-- start --
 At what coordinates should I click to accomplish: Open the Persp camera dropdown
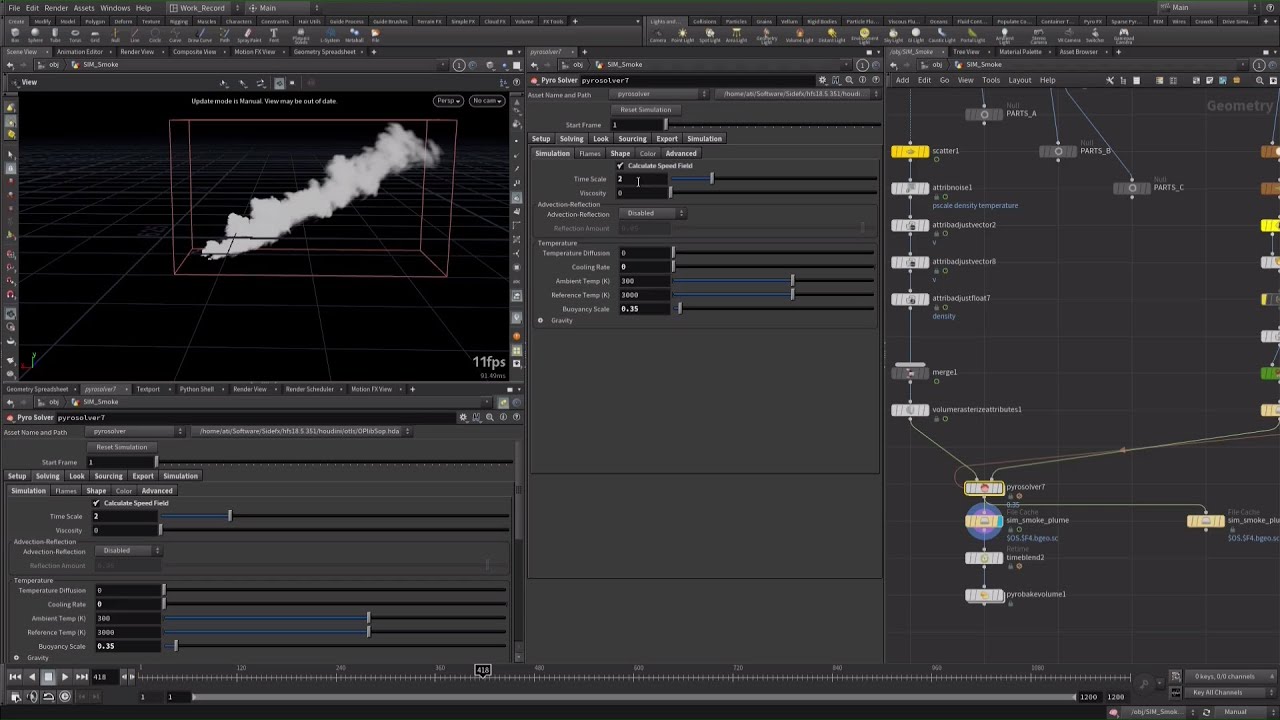point(447,101)
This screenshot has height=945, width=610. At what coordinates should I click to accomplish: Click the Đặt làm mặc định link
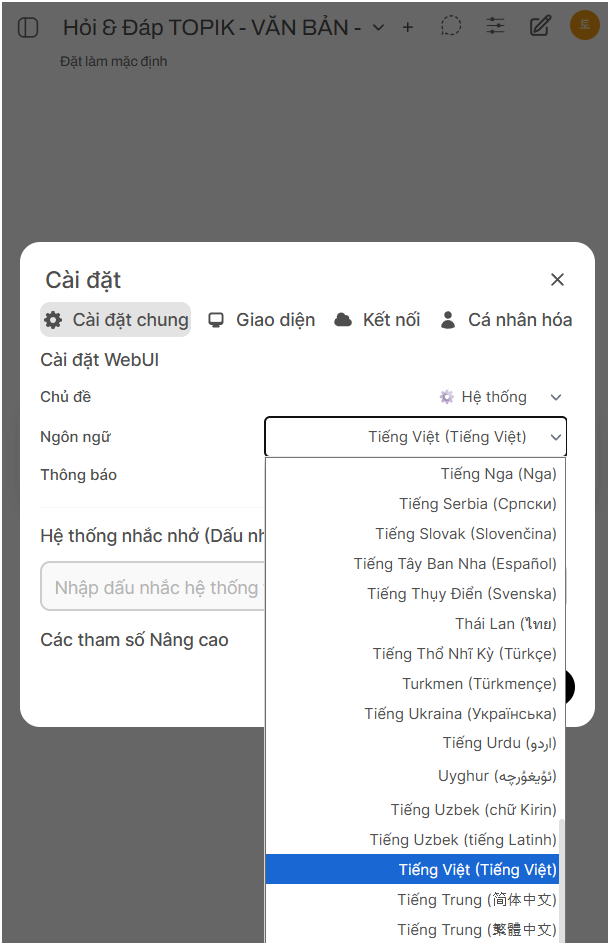[x=113, y=61]
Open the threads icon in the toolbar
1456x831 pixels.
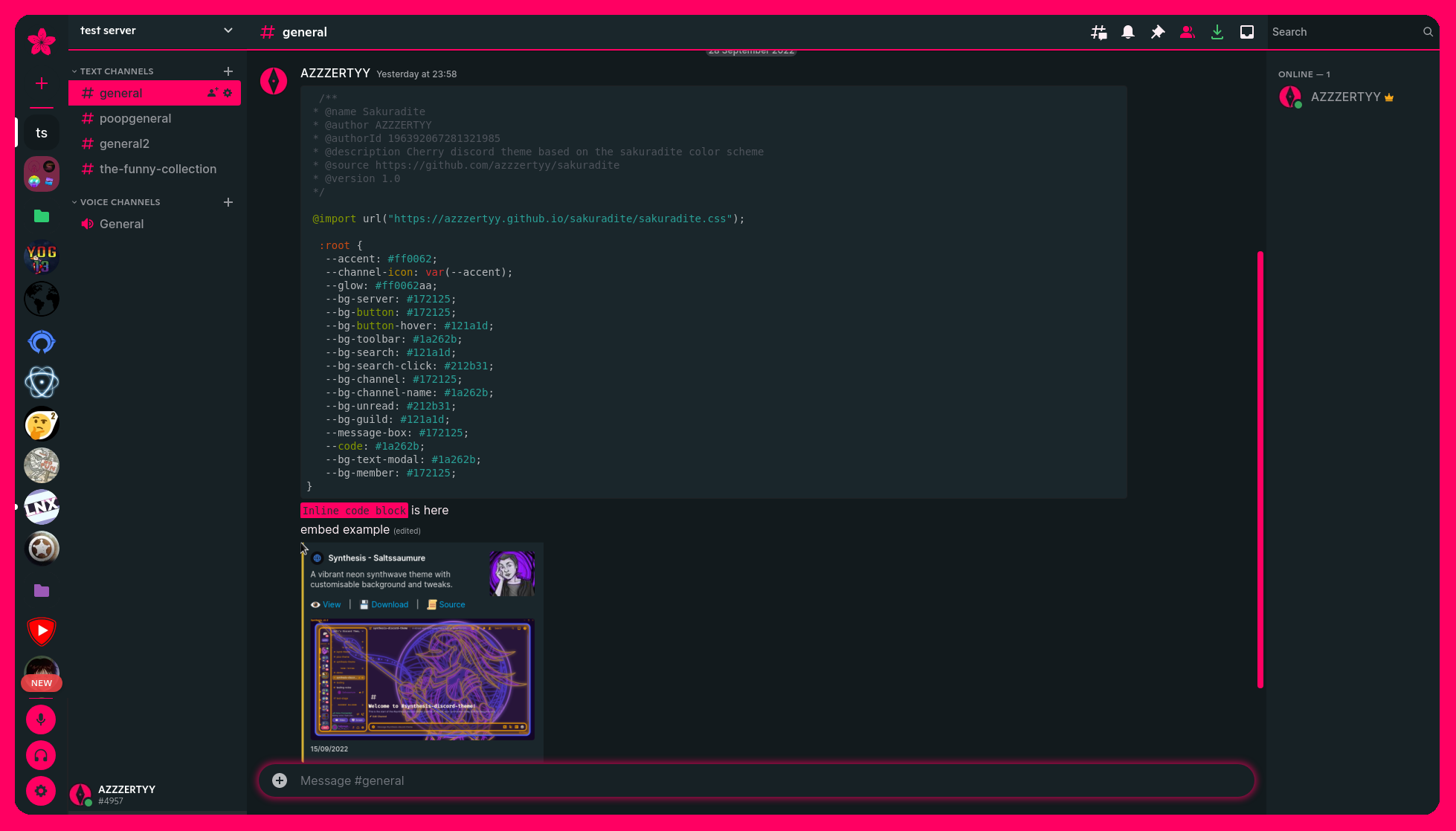(x=1098, y=32)
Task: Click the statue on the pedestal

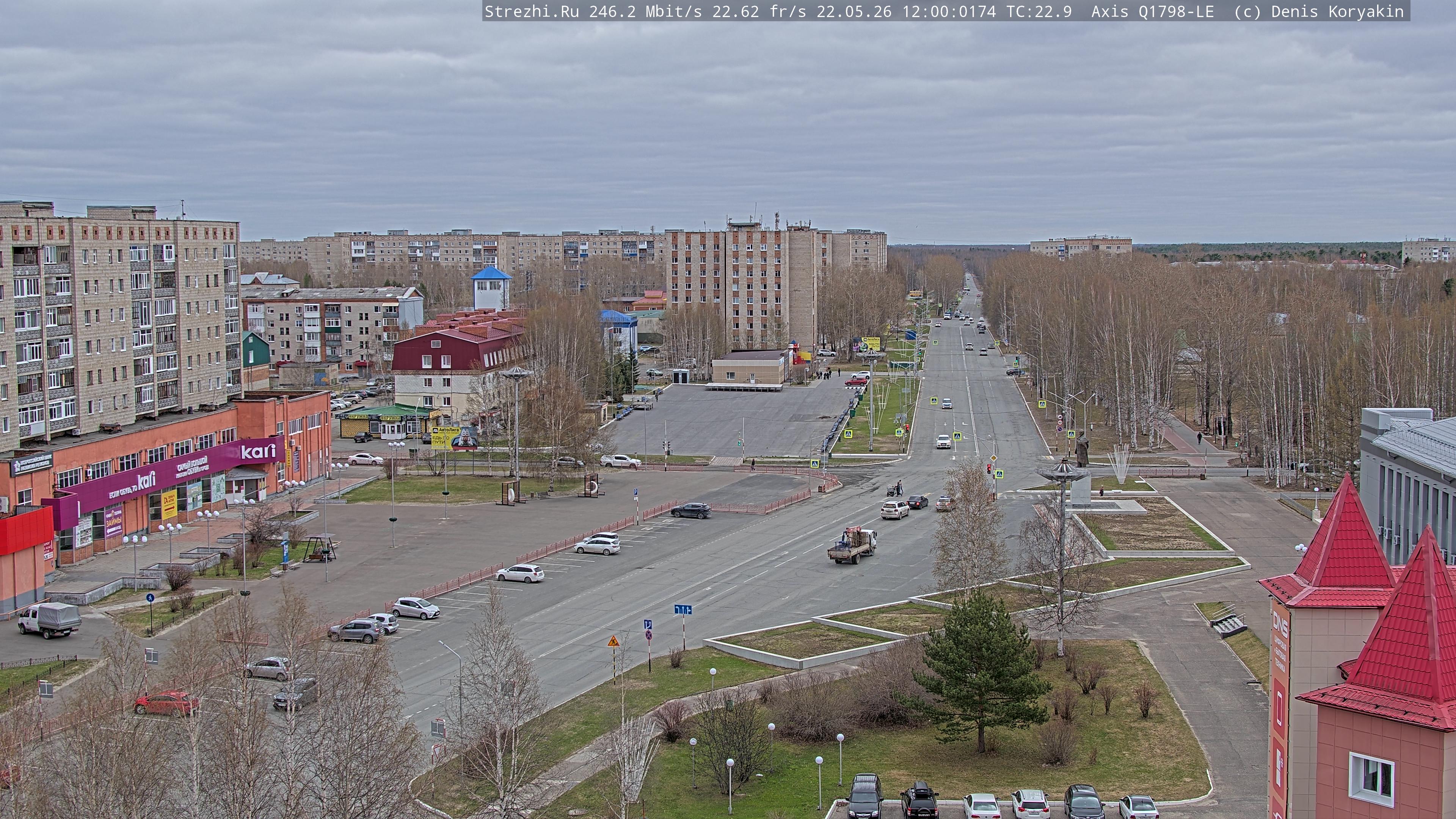Action: pos(1082,449)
-- end --
=== Work to do ===
Count the lines in the listing above that contain the word "accomplish". Give only the number.

=== Response to this exercise ===
2